Le député national Willy Mishiki a déclenché une vive polémique au sein de l’hémicycle en initiant une pétition ciblant le président de l’Assemblée nationale, Vital Kamerhe. L’élu accuse ce dernier de violations répétées des articles 235 et 64 du règlement intérieur, qu’il considère comme des atteintes graves aux fondements de l’institution.

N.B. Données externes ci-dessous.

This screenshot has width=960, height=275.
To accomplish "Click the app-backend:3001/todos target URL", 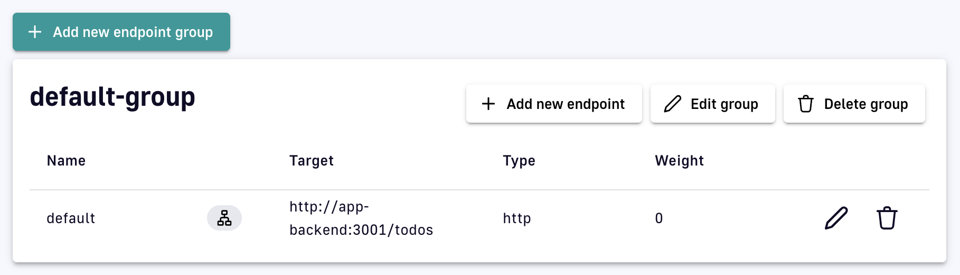I will (x=361, y=218).
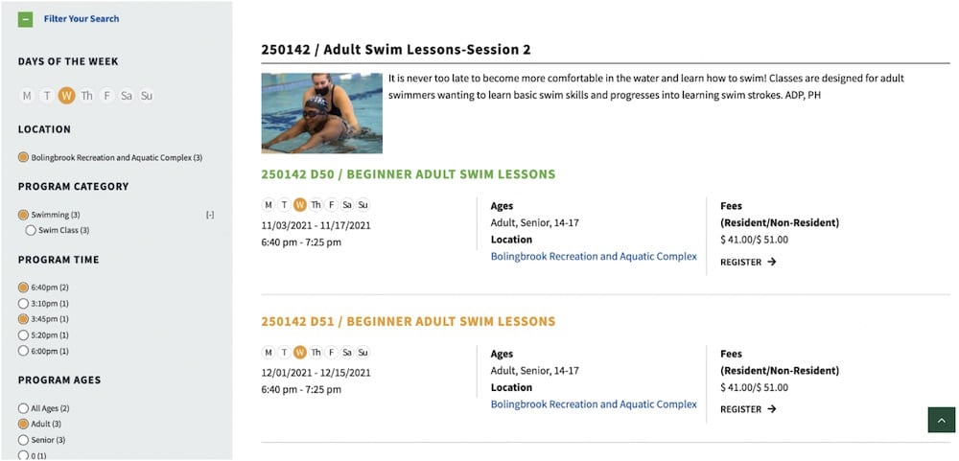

Parmi les griefs soulevés, Willy Mishiki reproche à Vital Kamerhe d’avoir omis de convoquer une plénière dans le délai de 48 heures prévu par l’article 235, à la suite de la saisine du bureau par une motion de défiance visant un membre du gouvernement. Cette inaction, perçue comme un manquement aux obligations régulatrices, serait selon lui aggravée par le mépris d’une décision émanant de la conférence des présidents, une structure cruciale dans l’organisation des travaux parlementaires.
Le député s’appuie également sur les articles 31 et 32 du règlement intérieur pour asseoir la légitimité de sa démarche. Ces dispositions, qui encadrent le dépôt et le traitement des pétitions, lui permettent de dénoncer ce qu’il qualifie de « transgressions répétées » de la part du président de l’Assemblée. À ses yeux, ces comportements portent atteinte à la sérénité et à l’équilibre des débats institutionnels.

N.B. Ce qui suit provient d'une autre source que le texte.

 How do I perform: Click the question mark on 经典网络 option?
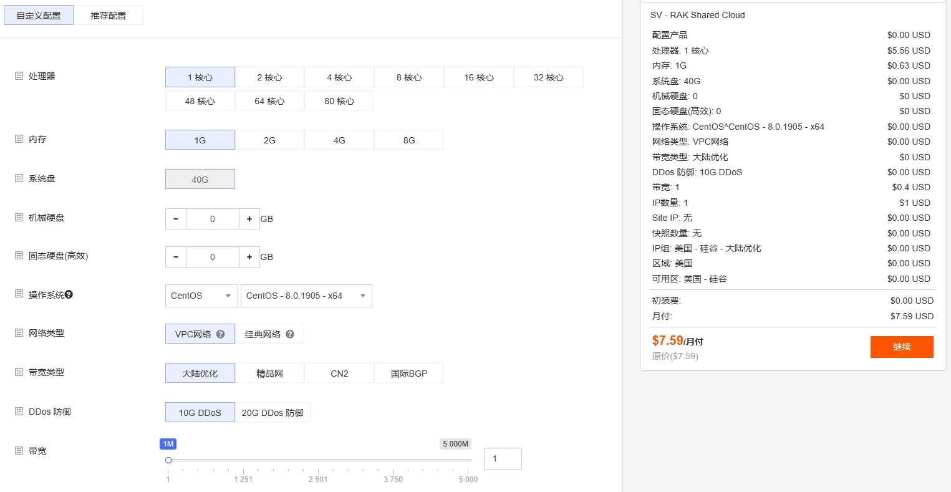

Cette pétition survient dans un contexte déjà tendu, dominé par la motion de défiance déposée contre Alexis Gisaro, ministre des Infrastructures et Travaux Publics. Ce dernier est accusé par des députés de l’opposition de mauvaise gestion dans l’exécution des projets d’envergure. La plénière prévue ce lundi 9 décembre examinera cette motion, un événement qui pourrait s’avérer décisif pour la stabilité politique au sein de l’Assemblée nationale.
En initiant cette procédure, Willy Mishiki semble vouloir non seulement contester la gestion de Vital Kamerhe mais aussi attirer l’attention sur ce qu’il perçoit comme des abus récurrents à la tête de l’institution. Une situation qui, si elle n’est pas rapidement clarifiée, risque de plonger le Parlement dans une crise profonde.